(Dataset entries)
>>>

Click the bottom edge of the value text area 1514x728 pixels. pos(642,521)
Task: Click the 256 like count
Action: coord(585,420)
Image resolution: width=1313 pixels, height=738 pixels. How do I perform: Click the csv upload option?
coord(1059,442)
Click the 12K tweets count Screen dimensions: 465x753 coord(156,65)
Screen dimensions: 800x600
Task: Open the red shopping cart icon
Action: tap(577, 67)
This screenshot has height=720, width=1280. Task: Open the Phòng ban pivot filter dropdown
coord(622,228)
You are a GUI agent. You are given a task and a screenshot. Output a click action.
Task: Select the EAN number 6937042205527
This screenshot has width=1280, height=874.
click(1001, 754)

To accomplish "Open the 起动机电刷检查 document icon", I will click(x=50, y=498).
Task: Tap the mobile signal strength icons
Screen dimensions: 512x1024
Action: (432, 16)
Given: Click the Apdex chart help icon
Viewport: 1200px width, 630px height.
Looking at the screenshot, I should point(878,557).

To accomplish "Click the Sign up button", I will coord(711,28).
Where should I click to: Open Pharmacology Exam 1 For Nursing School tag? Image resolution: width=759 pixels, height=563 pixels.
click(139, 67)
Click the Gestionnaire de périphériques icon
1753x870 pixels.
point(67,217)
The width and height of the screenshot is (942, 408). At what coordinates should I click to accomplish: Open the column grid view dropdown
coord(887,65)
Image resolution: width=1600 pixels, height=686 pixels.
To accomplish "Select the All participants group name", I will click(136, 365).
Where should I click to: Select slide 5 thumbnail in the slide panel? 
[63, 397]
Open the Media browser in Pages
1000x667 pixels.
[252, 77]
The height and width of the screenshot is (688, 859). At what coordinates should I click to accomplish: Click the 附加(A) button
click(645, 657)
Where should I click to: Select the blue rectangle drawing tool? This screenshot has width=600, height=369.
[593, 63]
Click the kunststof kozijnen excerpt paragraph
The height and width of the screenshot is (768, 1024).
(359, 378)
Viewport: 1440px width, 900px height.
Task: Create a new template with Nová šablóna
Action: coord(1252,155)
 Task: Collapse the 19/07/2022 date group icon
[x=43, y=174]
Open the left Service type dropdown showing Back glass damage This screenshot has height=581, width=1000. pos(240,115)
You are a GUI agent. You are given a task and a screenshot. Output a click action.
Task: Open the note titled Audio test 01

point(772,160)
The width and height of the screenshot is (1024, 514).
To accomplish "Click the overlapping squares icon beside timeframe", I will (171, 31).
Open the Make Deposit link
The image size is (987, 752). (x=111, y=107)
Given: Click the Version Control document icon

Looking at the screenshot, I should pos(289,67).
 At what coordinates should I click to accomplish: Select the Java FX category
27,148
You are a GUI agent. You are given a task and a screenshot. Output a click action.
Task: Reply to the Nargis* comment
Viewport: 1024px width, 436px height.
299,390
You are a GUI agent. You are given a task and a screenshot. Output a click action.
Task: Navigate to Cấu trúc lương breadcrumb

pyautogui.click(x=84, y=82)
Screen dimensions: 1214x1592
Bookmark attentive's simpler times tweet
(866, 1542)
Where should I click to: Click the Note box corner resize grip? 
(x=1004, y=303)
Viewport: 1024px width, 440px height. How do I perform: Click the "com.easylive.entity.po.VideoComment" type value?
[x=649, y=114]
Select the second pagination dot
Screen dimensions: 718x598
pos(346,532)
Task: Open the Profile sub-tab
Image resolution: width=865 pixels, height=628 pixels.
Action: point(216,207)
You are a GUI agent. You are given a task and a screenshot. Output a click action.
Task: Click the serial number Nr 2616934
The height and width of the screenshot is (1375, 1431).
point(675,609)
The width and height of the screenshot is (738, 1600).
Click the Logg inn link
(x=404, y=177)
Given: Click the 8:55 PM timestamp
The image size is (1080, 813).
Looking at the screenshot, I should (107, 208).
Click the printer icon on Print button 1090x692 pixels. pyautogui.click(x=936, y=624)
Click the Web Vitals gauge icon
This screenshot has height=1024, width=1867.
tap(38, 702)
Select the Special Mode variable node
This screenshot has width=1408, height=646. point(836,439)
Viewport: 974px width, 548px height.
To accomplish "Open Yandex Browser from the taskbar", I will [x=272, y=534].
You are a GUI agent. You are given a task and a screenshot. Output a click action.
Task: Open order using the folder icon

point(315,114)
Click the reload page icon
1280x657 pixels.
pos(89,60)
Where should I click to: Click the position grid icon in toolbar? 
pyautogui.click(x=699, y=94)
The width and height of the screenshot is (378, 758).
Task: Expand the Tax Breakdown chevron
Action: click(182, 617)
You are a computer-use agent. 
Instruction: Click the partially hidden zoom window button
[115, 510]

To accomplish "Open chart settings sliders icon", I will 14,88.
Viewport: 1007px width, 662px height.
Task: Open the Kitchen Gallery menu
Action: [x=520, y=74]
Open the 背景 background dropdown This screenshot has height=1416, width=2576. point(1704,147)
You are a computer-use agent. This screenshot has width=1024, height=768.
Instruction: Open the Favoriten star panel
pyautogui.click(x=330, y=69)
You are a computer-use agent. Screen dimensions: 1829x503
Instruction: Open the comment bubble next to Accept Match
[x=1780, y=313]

<<<

■ Activity ■
Every line above from the line with "Task: Select the EAN number 6937042205527" to the line with "Image resolution: width=1600", inclusive, must be returned exactly; no other line belongs in the reply.

■ Output of the task ■
Task: Select the EAN number 6937042205527
This screenshot has width=1280, height=874.
click(1001, 754)

To accomplish "Open the 起动机电刷检查 document icon", I will click(x=50, y=498).
Task: Tap the mobile signal strength icons
Screen dimensions: 512x1024
Action: (432, 16)
Given: Click the Apdex chart help icon
Viewport: 1200px width, 630px height.
Looking at the screenshot, I should point(878,557).

To accomplish "Click the Sign up button", I will coord(711,28).
Where should I click to: Open Pharmacology Exam 1 For Nursing School tag? Image resolution: width=759 pixels, height=563 pixels.
click(139, 67)
Click the Gestionnaire de périphériques icon
1753x870 pixels.
point(67,217)
The width and height of the screenshot is (942, 408). At what coordinates should I click to accomplish: Open the column grid view dropdown
coord(887,65)
Image resolution: width=1600 pixels, height=686 pixels.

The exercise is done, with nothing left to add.